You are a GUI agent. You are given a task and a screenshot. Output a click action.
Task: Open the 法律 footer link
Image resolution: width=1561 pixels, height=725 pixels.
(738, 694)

○ ○ ○ ○

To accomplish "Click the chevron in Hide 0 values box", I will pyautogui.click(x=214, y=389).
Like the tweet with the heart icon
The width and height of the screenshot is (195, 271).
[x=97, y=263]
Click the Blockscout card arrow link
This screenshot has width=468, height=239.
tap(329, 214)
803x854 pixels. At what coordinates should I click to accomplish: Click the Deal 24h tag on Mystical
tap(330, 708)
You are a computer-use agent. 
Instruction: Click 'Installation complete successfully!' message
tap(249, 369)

○ ○ ○ ○

Aim of the task:
Go through the data and count every line where the word "agent" appears. Give only that count.

Exercise answer:
2